With some planting progress still stalled, many of you are probably finding ways to pass the time, possibly scrolling through Twitter. Adding to some of the anxiety, you’re probably seeing photos of diseased seedling corn, by the name of Anthracnose leaf blight. While last week’s article warned you all about this season providing a great environment for disease growth, we’re here to offer you at least some consolation. Though the name may be frightening, at this stage of development, anthracnose leaf blight should not result in long term damage to the crop.
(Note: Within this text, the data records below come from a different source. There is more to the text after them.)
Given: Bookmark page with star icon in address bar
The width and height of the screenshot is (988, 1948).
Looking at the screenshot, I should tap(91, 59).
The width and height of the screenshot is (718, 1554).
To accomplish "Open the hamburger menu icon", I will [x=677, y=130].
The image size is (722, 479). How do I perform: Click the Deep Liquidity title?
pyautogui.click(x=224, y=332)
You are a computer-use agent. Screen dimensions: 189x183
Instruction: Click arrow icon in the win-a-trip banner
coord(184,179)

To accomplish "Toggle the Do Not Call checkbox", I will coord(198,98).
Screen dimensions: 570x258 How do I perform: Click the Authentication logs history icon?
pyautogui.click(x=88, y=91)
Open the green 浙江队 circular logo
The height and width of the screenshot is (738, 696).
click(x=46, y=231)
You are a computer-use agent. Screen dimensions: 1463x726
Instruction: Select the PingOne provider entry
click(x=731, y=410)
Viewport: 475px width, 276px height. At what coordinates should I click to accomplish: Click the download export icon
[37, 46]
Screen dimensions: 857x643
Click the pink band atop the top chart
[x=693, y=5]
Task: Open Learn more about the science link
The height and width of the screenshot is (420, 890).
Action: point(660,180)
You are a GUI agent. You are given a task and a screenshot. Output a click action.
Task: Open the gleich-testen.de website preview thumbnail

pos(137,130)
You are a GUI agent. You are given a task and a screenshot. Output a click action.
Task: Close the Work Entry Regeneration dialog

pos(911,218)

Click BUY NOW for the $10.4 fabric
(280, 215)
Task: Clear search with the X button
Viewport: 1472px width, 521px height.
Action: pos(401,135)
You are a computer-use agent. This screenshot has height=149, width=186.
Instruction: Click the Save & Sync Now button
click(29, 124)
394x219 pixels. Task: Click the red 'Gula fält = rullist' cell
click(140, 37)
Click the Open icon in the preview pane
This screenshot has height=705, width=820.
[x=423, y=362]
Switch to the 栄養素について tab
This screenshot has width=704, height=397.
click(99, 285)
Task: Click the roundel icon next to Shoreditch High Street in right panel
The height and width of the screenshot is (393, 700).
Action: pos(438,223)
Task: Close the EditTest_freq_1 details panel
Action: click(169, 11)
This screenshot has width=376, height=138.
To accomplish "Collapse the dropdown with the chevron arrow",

Anthracnose leaf blight is usually present in wet springs, like this one, but does not need to be managed. Research at Iowa State University and University of Wisconsin has shown that there is no relationship between anthracnose leaf blight and anthracnose stalk rot, although both are caused by the same pathogen. Corn will rapidly grow out of the disease, and the affected lower leaves, which do not contribute to yield, will die and fall off the plant within a couple of weeks.
Anthracnose leaf blight is very prevalent in fields that are in a corn-on-corn rotation. The fungus overwinters as mycelium or sclerotia in corn residue. Spores are spread primarily by splashing water. Disease development is favored by wet weather during early crop growth with moderately warm temperatures. Disease develops soon after planting and continues to develop until canopy closure.
Leaf lesions are oval or spindle shaped, tan or brown with dark brown or purple margins, up to 1 inch long and ½ inch wide. As the disease develops, the fungus produces black, spiny fruiting structures on the dead leaf tissue. On severely infected leaves, the lesions can grow together into large dead areas. These leaves may turn yellow and wither. For more information, visit the Crop Protection Network encyclopedia guide.
This article was edited to reflect that the pathogen does not overwinter in seed.